Kabarett statt Happy End
Der Titel „Märchen ohne Ende“ ist jedenfalls doppeldeutig. Denn einerseits bedeutet er jede Menge Märchen. Und andererseits kann man herauslesen, dass diese Märchen eben nie zu Ende sind. Weil das Leben weitergeht, wenn der Prinz den Frosch geküsst hat, die Großmutter den Wolf gefressen hat und das Spieglein an der Wand sich am Apfel verschluckt hat. Oder ist da jetzt was durcheinander gekommen? Ein alter Spruch von Niavarani lautet: „Das Kabarett Simpl – der Bulli aus der Wollzeile – stellt die Welt auf den Kopf, und wir schütteln so lange, bis die Witze herauskommen.“ Das tut er im Grunde jetzt auch. Nur dass der Hausherr feststellt:
„Die Welt steht schon auf dem Kopf. Mittlerweile ist es so: Wir versuchen die Welt, die auf dem Kopf steht, mit unseren Witzen wieder aufzurichten.“
Denn: „Wahrscheinlich ist Humor das Einzige, was uns in dieser von Krisen gezeichneten Zeit, in der wir leben, noch an Erfreulichem bleibt“, schreiben Niavarani und Frankl im Beipacktext (= Programmheft) zu diesem „Zaubertrank in 20 Portionen“, wie der Untertitel der Simpl-Revue lautet.

Von Alm bis Supermarkt
Und so erzählen Simpl-Moderator*innen Joachim Brandl, Katharina Dorian, Bernhard Murg, Jenny Frankl, Matthias Mamedof, Ariana Schirasi-Fard und Julian Loidl Märchen von freundlichen Wienern, von Frieden durch Aufrüstung und von Donald Trumps Intelligenz. Sie lassen den Wolf die Geschichte mit Rotkäppchen und der Großmutter aus seiner Sicht schildern.
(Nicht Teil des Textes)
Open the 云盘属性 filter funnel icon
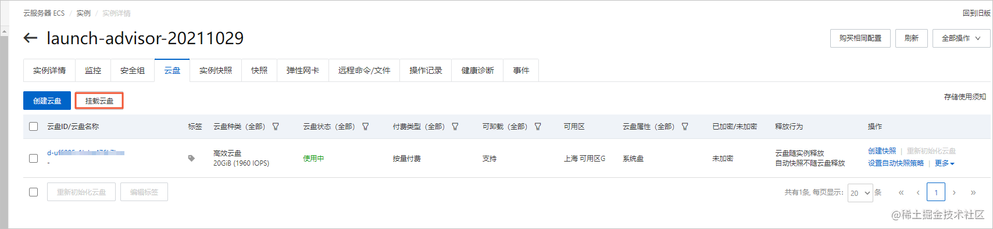This screenshot has height=229, width=993. click(685, 126)
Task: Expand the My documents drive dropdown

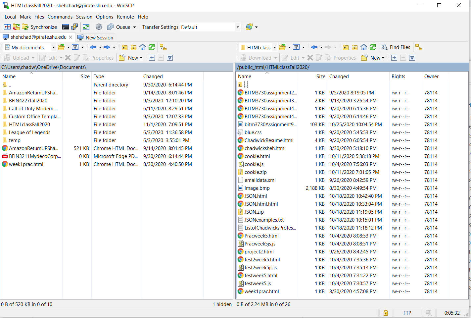Action: click(x=54, y=47)

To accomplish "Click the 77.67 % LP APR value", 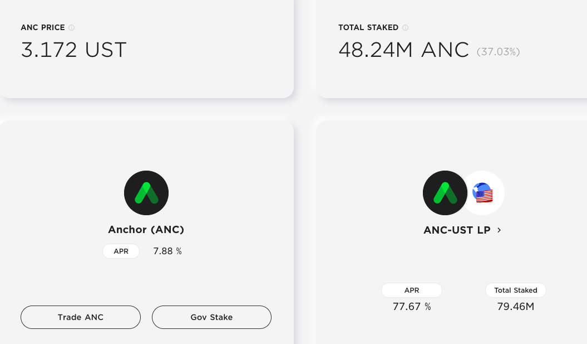I will pyautogui.click(x=412, y=307).
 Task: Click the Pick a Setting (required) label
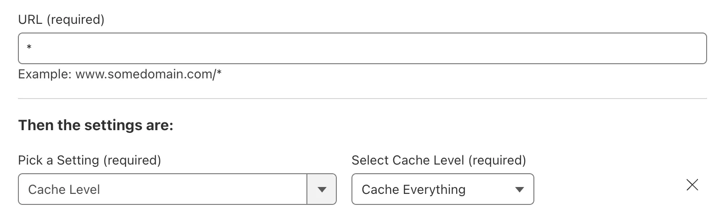click(x=90, y=160)
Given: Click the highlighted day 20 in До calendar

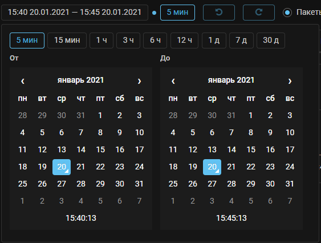Looking at the screenshot, I should tap(212, 167).
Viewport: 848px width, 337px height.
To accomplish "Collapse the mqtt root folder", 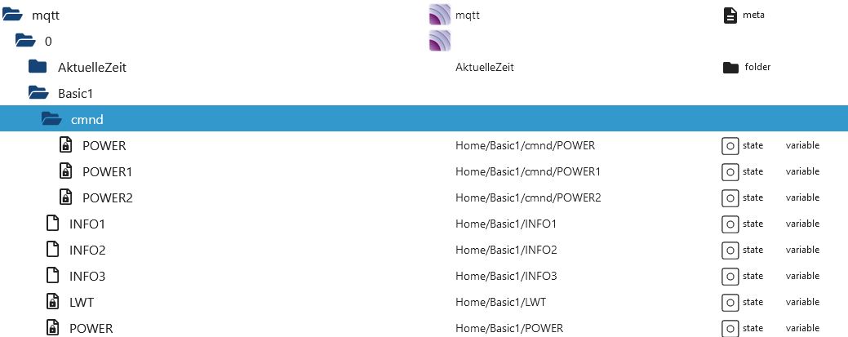I will (x=11, y=15).
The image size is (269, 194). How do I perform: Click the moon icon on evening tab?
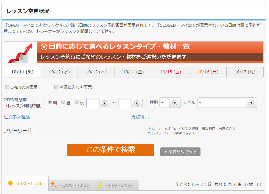click(99, 185)
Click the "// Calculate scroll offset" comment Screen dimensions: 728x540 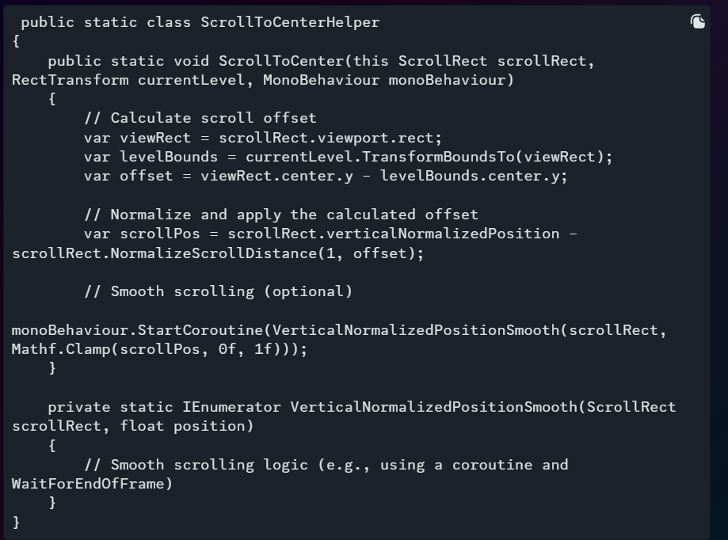click(x=200, y=118)
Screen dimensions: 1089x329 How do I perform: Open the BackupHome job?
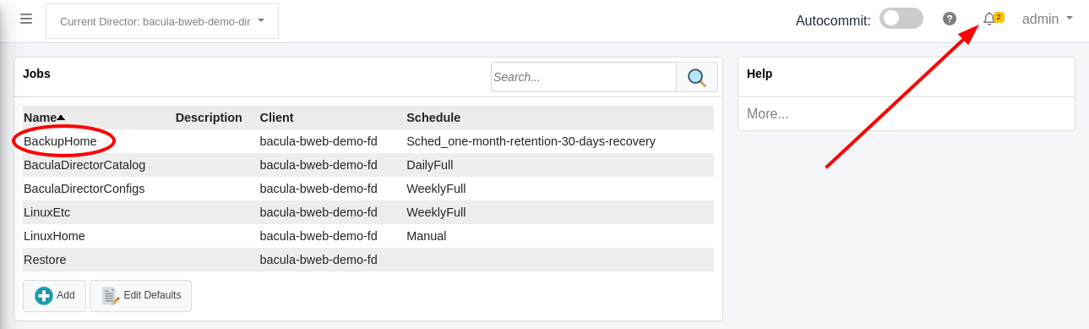coord(60,141)
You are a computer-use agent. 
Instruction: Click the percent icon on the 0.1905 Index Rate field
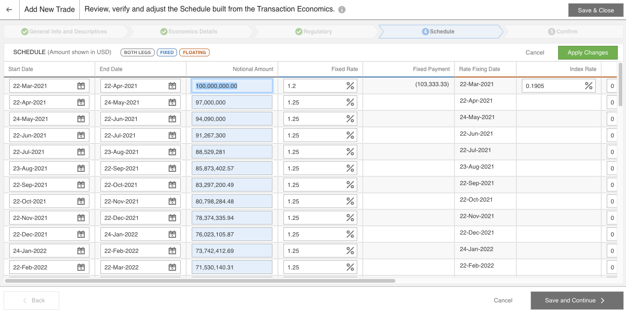coord(588,86)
Sie begeben sich auf eine märchenhafte Alm, in eine nicht sehr märchenhafte Schlacht um einen Supermarkt und ins noch weniger märchenhafte Floridsdorf.
Schon die erste Nummer voller Märchenfiguren sorgt für brüllende Lacher im Publikum. Es folgt ein wahres Pointenfeuerwerk mit zahlreichen Kostümwechseln (das Kreativteam hat sich wieder einmal selbst übertroffen). Doch es gibt nicht nur Klamauk, sondern auch ernste Themen wie Krieg, Corona und Klimawandel. Schließlich stellen Frankl und Niavarani fest: „Wir machen nur dann einen Witz, wenn wir es ernst meinen.“
Einmal mehr zeigt sich, warum das Kabarett Simpl heuer beim Österreichischen Kabarettpreis mit dem Sonderpreis ausgezeichnet wird. Denn das Ensemble tut, was es immer tut in der Simpl-Revue: Es zieht Eliten durch den Kakao, hebt Alltagssituationen in absurd komische Höhen und gibt den sogenannten “kleinen Leuten” das Gefühl, dass die Großen und Mächtigen dieser Welt in Wahrheit gar nicht so groß und mächtig sind. Und dass man sich von ihnen keine Märchen erzählen zu lassen braucht.